▶ **Activity**: Search the material below for the word "star". Copy every line that has it.

################

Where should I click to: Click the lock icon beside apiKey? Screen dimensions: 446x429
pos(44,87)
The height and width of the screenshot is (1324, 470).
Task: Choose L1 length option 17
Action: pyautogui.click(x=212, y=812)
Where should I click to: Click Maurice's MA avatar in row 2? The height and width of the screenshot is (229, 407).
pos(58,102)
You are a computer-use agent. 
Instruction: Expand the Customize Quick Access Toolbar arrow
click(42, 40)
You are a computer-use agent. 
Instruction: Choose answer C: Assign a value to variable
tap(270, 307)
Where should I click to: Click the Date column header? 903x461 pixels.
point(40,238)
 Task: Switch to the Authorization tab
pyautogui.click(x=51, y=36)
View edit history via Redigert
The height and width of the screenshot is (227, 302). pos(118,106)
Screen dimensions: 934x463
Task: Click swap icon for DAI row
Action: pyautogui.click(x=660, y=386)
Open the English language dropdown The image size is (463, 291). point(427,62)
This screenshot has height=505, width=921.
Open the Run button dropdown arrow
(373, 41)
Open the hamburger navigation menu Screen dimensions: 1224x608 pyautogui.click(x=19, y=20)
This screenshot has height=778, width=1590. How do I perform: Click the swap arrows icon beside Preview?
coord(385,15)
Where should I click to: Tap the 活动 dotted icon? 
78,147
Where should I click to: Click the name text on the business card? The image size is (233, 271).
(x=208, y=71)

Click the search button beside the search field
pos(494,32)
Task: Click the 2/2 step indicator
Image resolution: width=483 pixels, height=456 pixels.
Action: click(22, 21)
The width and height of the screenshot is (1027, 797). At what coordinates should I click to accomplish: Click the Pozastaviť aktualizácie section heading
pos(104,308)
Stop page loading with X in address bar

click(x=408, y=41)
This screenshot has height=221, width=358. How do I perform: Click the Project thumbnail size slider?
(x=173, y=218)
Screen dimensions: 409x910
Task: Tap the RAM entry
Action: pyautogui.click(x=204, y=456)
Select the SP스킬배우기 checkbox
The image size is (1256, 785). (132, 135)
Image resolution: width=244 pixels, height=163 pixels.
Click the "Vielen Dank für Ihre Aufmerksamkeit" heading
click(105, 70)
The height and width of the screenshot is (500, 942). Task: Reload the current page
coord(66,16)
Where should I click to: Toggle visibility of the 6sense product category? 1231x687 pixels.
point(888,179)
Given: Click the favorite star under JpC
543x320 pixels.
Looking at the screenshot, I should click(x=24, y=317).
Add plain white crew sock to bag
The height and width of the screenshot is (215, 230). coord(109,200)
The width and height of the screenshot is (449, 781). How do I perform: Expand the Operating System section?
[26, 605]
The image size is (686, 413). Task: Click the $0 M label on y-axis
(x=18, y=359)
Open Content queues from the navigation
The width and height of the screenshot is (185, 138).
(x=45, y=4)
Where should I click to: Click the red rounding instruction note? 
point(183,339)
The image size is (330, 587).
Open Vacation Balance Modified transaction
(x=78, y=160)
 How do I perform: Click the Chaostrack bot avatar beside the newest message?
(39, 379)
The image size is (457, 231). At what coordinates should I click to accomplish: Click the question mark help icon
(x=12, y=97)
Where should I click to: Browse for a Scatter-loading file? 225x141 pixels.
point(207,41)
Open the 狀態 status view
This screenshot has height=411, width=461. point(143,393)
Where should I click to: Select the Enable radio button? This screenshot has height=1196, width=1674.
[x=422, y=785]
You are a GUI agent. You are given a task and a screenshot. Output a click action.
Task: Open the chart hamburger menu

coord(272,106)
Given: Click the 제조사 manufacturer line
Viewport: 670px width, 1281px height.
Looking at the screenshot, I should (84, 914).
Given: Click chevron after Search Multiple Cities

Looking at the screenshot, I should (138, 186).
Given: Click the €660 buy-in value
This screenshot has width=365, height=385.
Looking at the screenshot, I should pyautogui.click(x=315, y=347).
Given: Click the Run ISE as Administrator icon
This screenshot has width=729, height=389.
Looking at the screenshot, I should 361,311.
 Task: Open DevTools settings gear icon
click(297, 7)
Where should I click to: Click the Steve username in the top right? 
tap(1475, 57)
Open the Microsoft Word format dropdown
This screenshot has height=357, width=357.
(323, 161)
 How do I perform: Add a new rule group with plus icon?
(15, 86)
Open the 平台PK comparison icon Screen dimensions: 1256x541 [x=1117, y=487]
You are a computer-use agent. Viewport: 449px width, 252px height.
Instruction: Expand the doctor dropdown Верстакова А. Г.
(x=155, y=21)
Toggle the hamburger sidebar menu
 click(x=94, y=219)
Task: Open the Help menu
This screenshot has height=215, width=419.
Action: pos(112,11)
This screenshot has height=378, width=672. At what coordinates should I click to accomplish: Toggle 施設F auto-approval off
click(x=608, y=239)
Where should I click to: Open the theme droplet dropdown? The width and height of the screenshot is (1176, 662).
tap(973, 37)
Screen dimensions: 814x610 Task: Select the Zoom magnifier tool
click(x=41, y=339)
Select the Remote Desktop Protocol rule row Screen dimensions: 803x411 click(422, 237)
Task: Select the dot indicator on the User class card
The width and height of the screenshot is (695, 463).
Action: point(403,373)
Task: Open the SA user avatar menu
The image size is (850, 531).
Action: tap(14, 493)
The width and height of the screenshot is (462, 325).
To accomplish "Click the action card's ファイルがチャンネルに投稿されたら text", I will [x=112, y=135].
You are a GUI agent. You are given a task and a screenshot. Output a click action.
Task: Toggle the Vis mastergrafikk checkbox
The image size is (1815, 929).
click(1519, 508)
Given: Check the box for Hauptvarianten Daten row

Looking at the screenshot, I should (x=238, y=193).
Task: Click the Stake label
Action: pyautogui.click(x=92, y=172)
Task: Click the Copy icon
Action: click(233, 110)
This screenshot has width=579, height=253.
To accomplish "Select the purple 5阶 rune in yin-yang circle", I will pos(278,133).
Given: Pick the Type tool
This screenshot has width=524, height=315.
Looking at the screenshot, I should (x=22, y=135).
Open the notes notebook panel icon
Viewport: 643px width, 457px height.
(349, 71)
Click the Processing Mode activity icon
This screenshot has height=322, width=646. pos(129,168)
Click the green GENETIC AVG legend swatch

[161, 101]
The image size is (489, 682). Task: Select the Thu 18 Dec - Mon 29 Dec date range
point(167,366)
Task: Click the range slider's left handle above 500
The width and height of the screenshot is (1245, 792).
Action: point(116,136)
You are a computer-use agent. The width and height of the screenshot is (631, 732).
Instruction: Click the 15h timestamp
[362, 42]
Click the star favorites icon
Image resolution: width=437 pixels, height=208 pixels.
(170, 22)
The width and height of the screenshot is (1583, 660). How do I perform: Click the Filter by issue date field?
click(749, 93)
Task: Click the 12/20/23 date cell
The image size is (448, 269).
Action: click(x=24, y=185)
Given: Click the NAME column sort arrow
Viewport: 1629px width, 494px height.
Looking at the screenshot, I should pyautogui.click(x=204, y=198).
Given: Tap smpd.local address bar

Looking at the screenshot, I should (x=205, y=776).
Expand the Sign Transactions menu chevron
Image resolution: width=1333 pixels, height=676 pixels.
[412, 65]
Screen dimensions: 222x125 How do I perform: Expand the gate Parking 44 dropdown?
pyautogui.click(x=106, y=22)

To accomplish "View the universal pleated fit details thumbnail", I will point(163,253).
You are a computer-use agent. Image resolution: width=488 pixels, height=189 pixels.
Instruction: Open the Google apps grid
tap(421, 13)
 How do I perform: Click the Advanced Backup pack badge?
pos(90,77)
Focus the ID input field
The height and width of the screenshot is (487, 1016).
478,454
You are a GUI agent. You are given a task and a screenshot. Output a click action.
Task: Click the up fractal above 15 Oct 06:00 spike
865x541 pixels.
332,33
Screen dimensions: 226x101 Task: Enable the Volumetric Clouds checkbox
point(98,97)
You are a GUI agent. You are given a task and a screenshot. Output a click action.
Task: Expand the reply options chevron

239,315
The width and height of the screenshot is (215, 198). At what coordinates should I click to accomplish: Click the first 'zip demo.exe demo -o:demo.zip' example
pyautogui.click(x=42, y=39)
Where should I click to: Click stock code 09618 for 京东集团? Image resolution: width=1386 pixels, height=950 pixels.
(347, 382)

################

▶ **Task output**:
Given: Click the favorite star under JpC
Click the star favorites icon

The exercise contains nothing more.